In 1986, President Ronald Reagan signed into law the Immigration Reform and Control Act, granting amnesty to undocumented immigrants who had entered the United States before 1982. Among them was my father.

In enacting the law, Reagan’s doctrine fell within an American tradition of common sense immigration reform. He was not the first to embark on such an endeavor: In 1892, President Benjamin Harrison ordered the construction of the first federal immigration station on Ellis Island, paving the way for economic immigrants from Europe to enter the New World. In 1966, in the midst of the Cold War, President Lyndon Johnson signed into law the Cuban Adjustment Act, granting Cuban nationals legal pathways to permanent residency in the United States.

Yet there is also a competing American tradition of immigration control, at once ineffective and inhumane. In 1942, President Franklin D. Roosevelt ordered the establishment of ten internment camps across the United States to relocate Japanese-Americans and Japanese nationals. In 1991, President George H. W. Bush ordered the construction of makeshift holding centers in Guantanamo Bay to detain intersected Haitian asylum-seekers. Beginning in 2014, President Barack Obama ordered the construction of “child care” facilities and shelters to infinitely detain Central American asylum-seeking children. In January 2017, the U.S. Border Patrol began denying entry to Central American families legally seeking asylum on America’s southern border.

Yesterday, President Donald J. Trump ordered the construction of a wall along the border America shares with my home country. He also ordered the defunding of American sanctuary cities and is expected to bar all refugees for at least 120 days. In addition, he will almost certainly ban refugees and immigrants on the basis of their religion and nationality — indefinitely.

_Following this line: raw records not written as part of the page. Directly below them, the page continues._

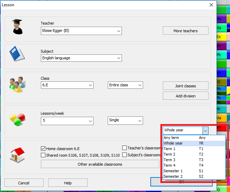Click the More teachers button
230x192 pixels.
click(x=185, y=31)
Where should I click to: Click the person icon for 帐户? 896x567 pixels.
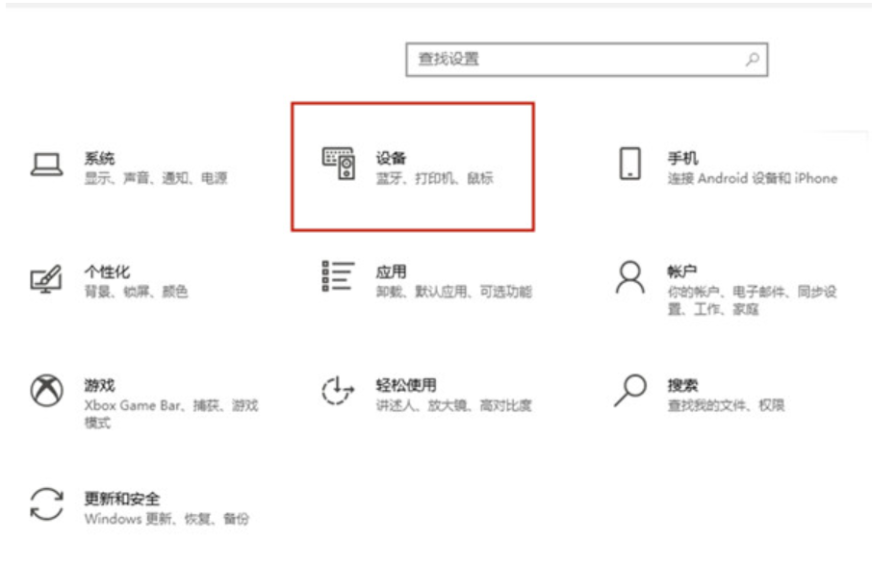click(629, 278)
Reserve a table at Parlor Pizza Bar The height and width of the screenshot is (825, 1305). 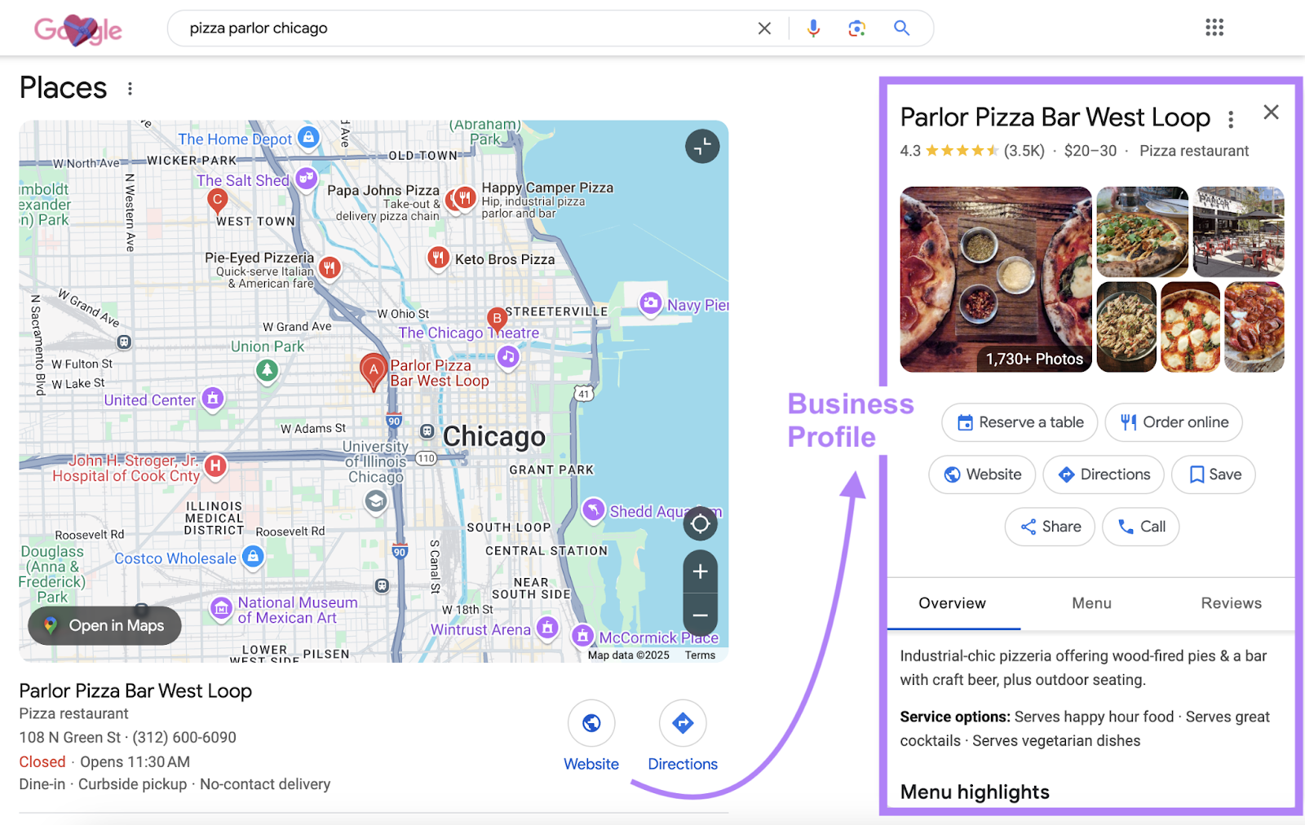tap(1019, 422)
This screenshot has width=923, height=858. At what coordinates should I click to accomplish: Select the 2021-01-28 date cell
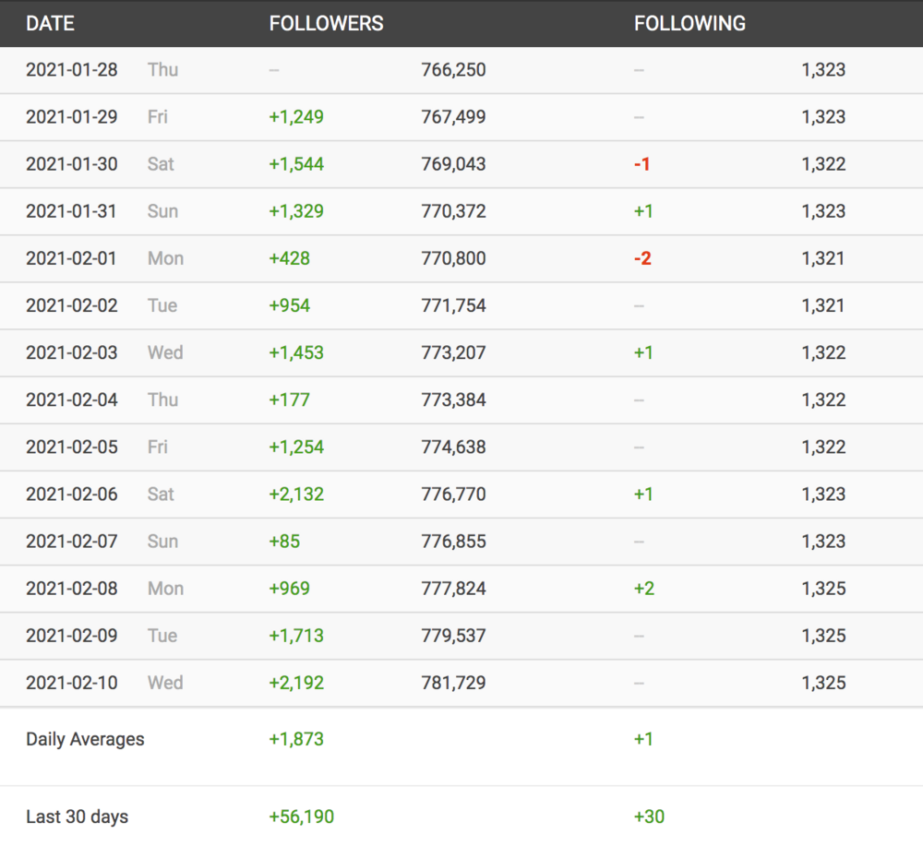72,70
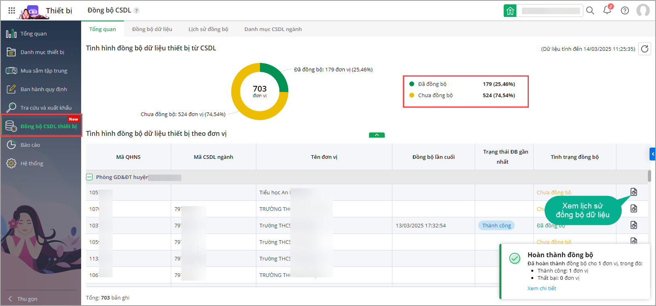Open the user profile avatar
Image resolution: width=656 pixels, height=306 pixels.
pos(643,10)
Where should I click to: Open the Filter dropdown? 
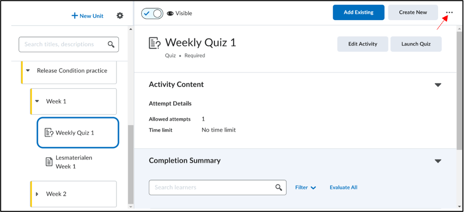click(x=306, y=187)
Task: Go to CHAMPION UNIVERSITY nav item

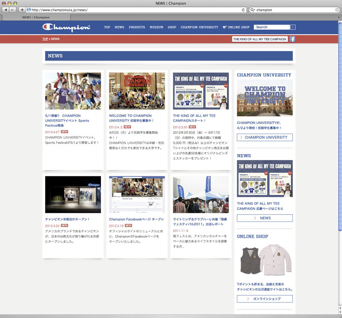Action: 199,27

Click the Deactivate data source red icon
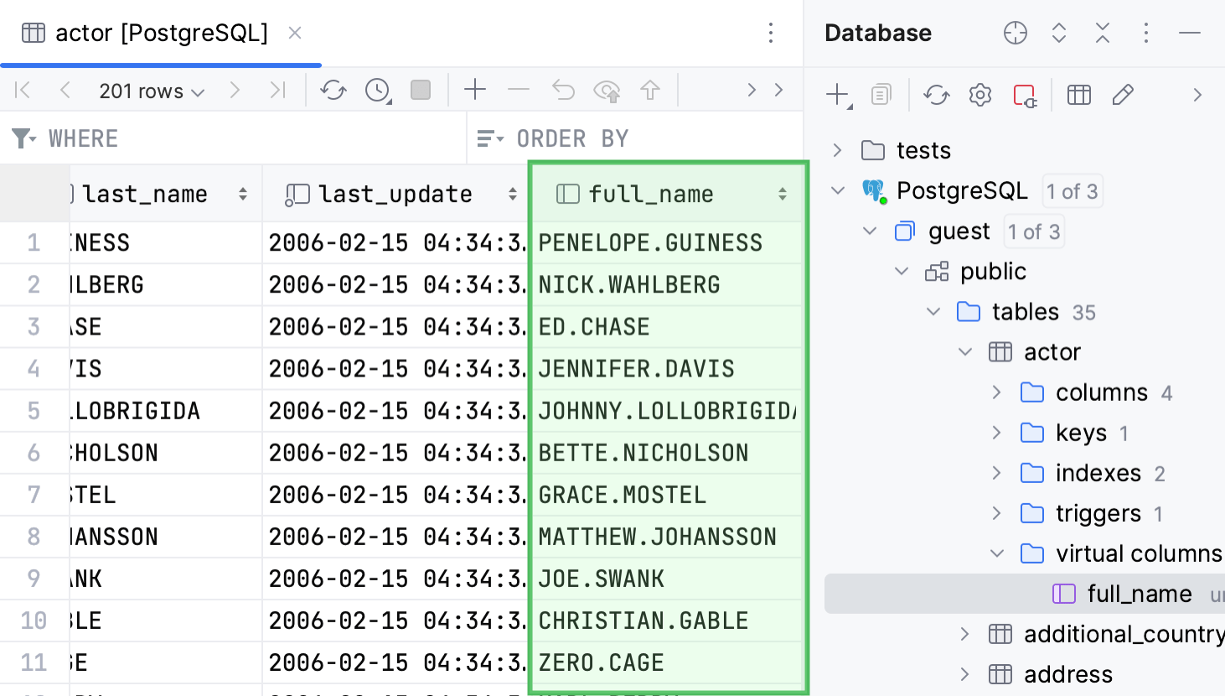click(1025, 95)
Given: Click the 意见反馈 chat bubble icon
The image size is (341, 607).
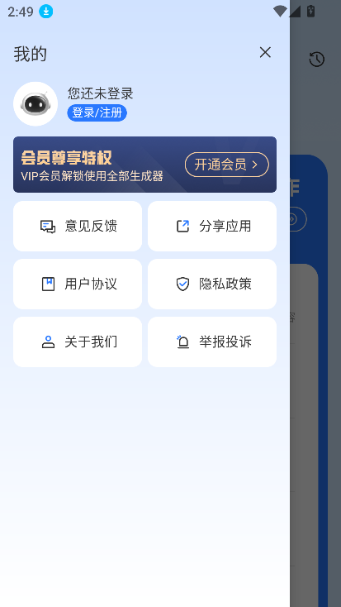Looking at the screenshot, I should (48, 227).
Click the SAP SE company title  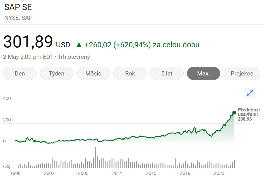click(x=18, y=7)
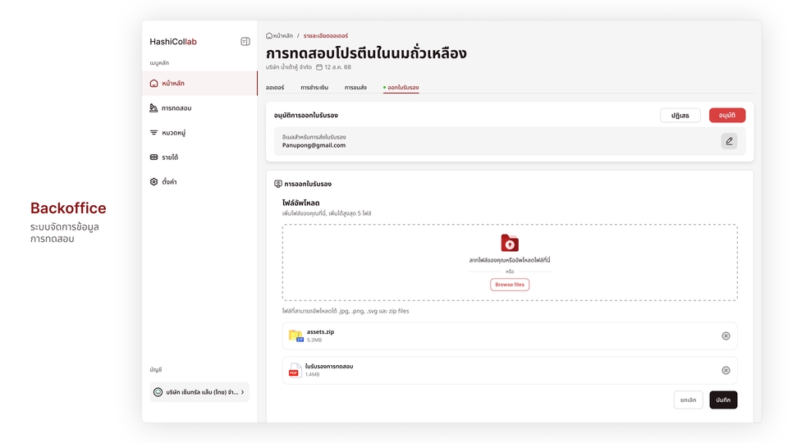Screen dimensions: 788x443
Task: Expand the company account switcher
Action: point(199,392)
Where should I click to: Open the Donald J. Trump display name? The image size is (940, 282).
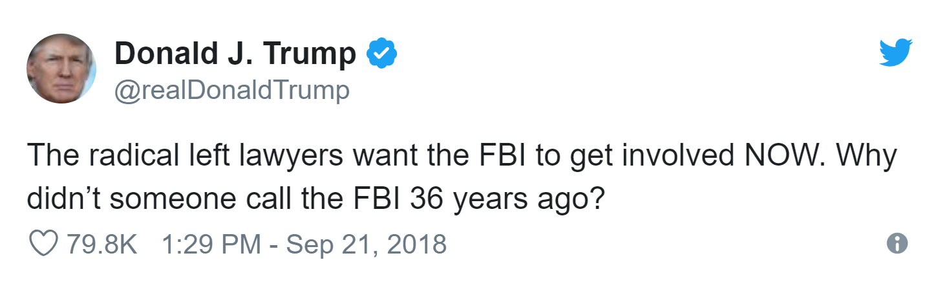(x=235, y=54)
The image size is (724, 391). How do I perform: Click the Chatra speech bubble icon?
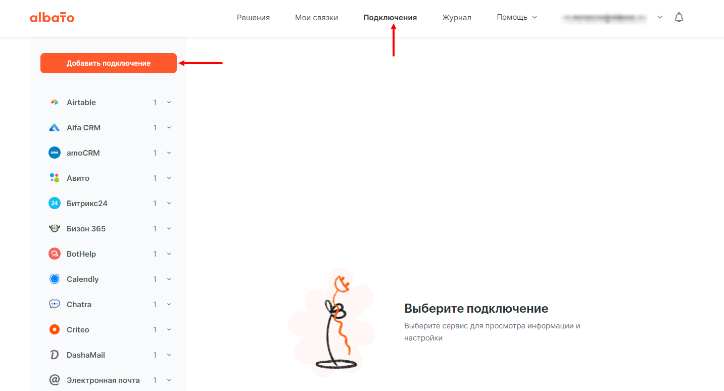(x=55, y=305)
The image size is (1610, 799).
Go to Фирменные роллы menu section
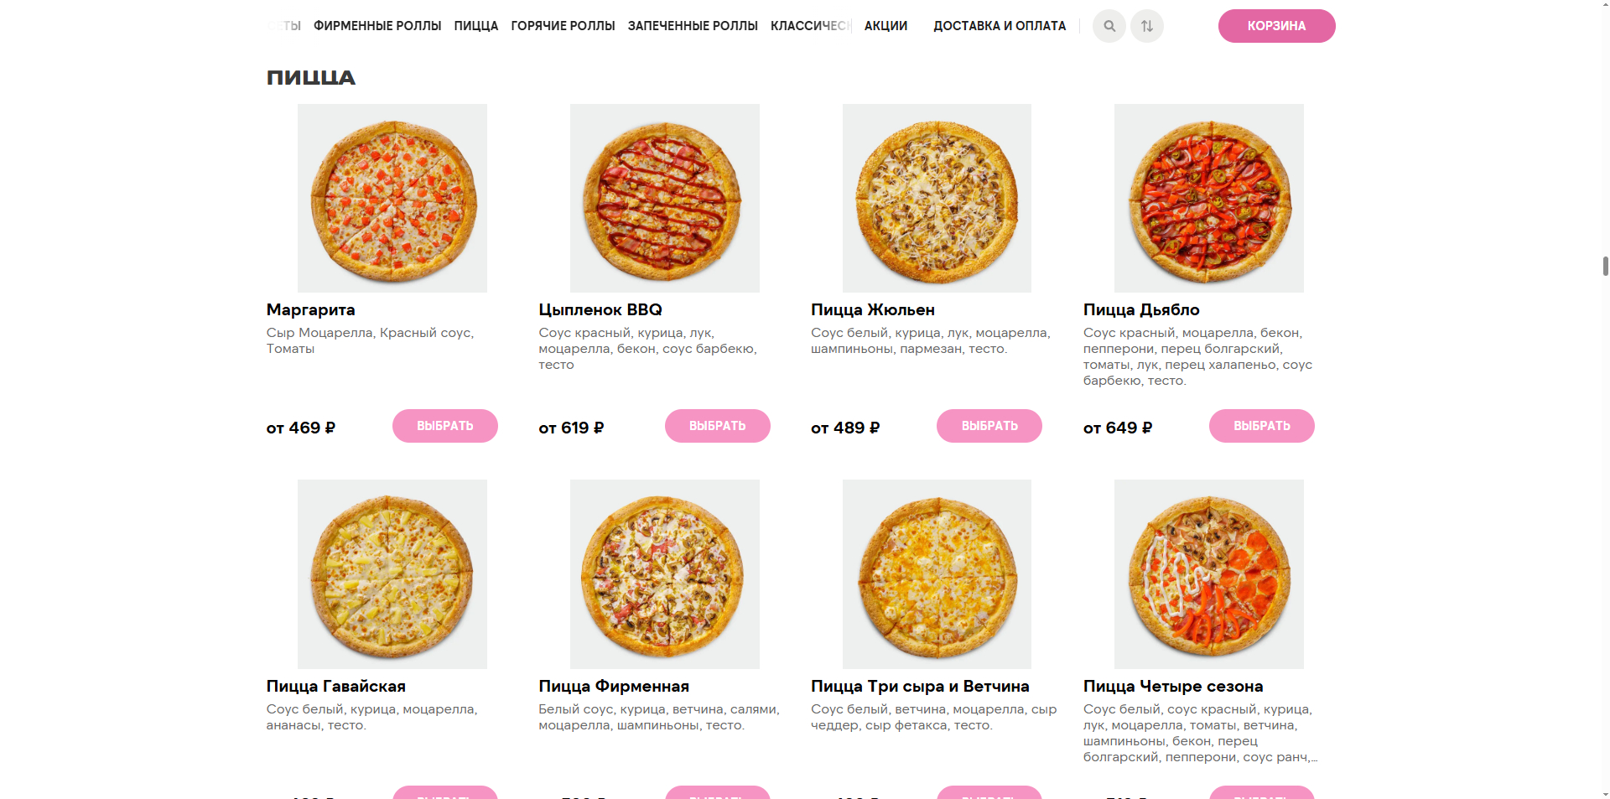point(377,26)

With these actions, President Trump is acting not in the tradition of Ellis Island or Reagan’s legacy, but in the tradition of unfounded paranoia in the face of fear. He forgets that his very own mother and current wife immigrated to the United States. He dishonors the inscription on the Statute of Liberty: “Give me your tired, your poor, your huddled masses yearning to breathe free.” He disgraces America’s commitment to freedom of religion as reflected in the First Amendment and fails to uphold the United States Refugee Act of 1980 and the Refugee Convention of 1951.

Seeing photo after photo of friends and classmates at the Women’s Marches in New York and DC this weekend filled me with hope and energy that I had lost after last November’s election. For a moment, I imagined that the Trump administration had at least awakened hitherto dormant liberals, global citizens and defenders of human rights and civil liberties. But as President Trump continues to make announcements about what his America is to look like, these same friends and classmates have once again disappeared into their ivory towers.

At the start of 2015, one in eight residents of Greater New Haven was foreign-born, originating from countries in all regions of the world. About half of all immigrants were naturalized U.S. citizens while the other half were legal permanent residents, legal temporary residents or undocumented immigrants. Refugees fall in the second group. In 2016 alone, 530 refugees were resettled in New Haven, most of whom were Muslim and whose families will not be joining the Elm City in the coming years, if Trump proceeds with his expected moratorium on refugee admission. This means that President’s Trump’s latest Executive Orders will have a serious impact on one in eight of our neighbors. Now is the time to come together in New Haven to show support for our immigrant and refugee communities.

One way to show support is to participate in the Integrated Refugee & Immigrant Service’s upcoming Run For Refugees. The run is an annual fundraising 5-kilometer run/walk taking place in East Rock on Sunday, February 5. Another way to support the cause is to write to the White House and your local and state officials, expressing your continued support for immigrants, refugees and the status of New Haven as a sanctuary city. Still another opportunity to show support is to make plans to participate in the Immigrants’ March in DC on Saturday, Apr. 8th.

As a Mexican immigrant myself and president of the Yale Refugee Project, I urge Yalies who are truly committed to defending the rights of their friends, classmates and neighbors to begin acting today.